En Yopal, alrededor de 300 mujeres están en riesgo feminicida. Trescientas. La cifra me la dio la propia secretaria de la Mujer de Casanare, Adriana Alfonso, en una entrevista reciente. Frente a esta realidad, la gobernación anunció la apertura de una casa refugio. Una gran noticia, sin duda, celebro y reconozco la voluntad de la administración departamental por hacerlo realidad y también a los años de lucha de mujeres activistas que nunca dejaron de exigir.
Es importante recordar lo que dice la ley. La Ley 1257 de 2009 y la Ley 2126 de 2021 son claras: no es un favor, es una obligación del Estado. Estas normas establecen que las gobernaciones y las alcaldías son las responsables directas de garantizar la atención integral, la protección y los espacios de alojamiento para las mujeres víctimas de violencia. No hacerlo es incumplir la ley. Dicho esto, esta casa es un gran avance.

Pero seamos honestas: la casa, según fue anunciado por la secretaria y la gestora social Diana Soler, tiene capacidad para atender entre 5 y 10 mujeres.

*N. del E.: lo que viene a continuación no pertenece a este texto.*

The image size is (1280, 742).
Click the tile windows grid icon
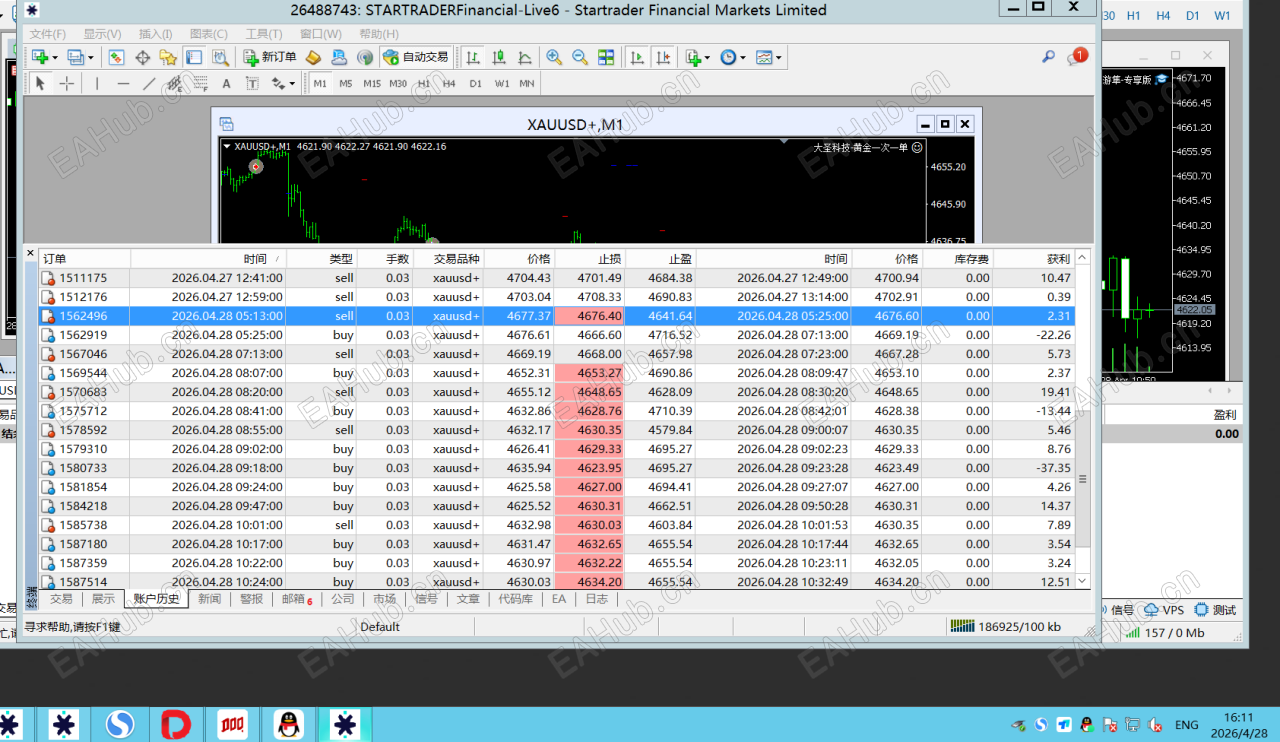pos(606,57)
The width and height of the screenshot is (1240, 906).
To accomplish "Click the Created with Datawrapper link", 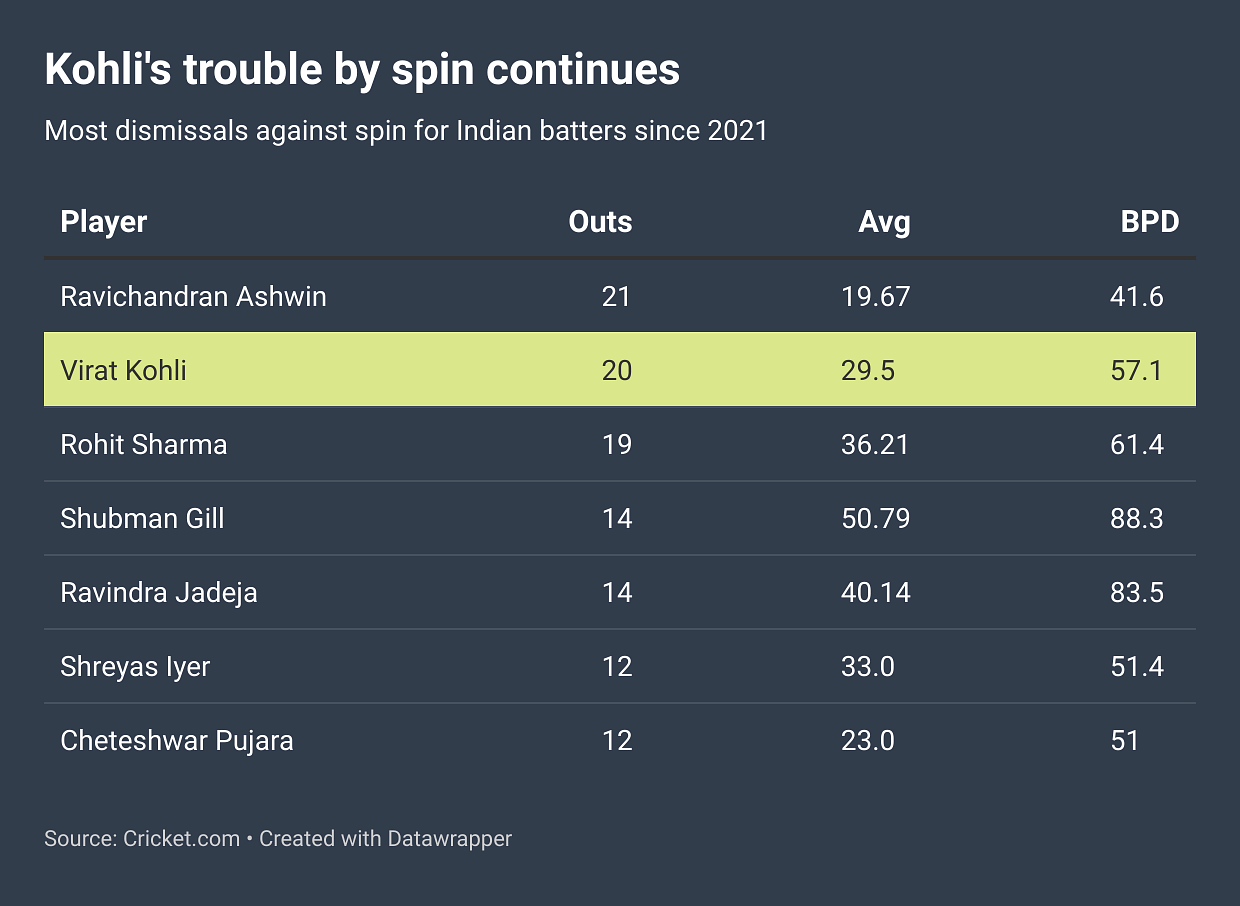I will point(385,838).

Repito: 300 mujeres en riesgo solo en Yopal. Capacidad para 10.
¿Qué pasa con las otras 290? ¿Y con las del resto del departamento, donde el 62% de la violencia ocurre en zonas rurales, sin acceso a nada?
La casa refugio será una bendición para algunas. Pero no resuelve el problema de fondo. En la misma entrevista la secretaria Alfonso lo reconoció: "se nos salen de las manos, los agresores se burlan porque saben que no hay dónde detenerlos. Las comisarías están desbordadas". Y mientras tanto, las mujeres siguen encerradas con quienes las maltratan.
Celebro la casa. Pero me cuestiona que pueda ser apenas un pañito de agua tibia ante una problemática que por años ha tenido a Casanare entre los departamentos con mayores índices de violencia de Colombia. ¿Acaso necesitamos un abordaje diferente? No solo ver a la víctima. Cuando ocurre un feminicidio, también hay un hombre que se convierte en feminicida. ¿Qué pasa con él? ¿Qué hacemos como sociedad para dejar de normalizar el machismo y la violencia?